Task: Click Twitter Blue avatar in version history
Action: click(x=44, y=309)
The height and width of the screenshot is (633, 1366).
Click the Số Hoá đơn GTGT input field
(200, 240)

■ ■ ■ ■ ■

:: EXERCISE REQUIREMENTS ::
What should appear is an exact copy of the lines from the one with "The height and" through the end of the entries above, ends included, and no other text.

:: EXERCISE OUTPUT ::
The height and width of the screenshot is (633, 1366).
Click the Số Hoá đơn GTGT input field
(200, 240)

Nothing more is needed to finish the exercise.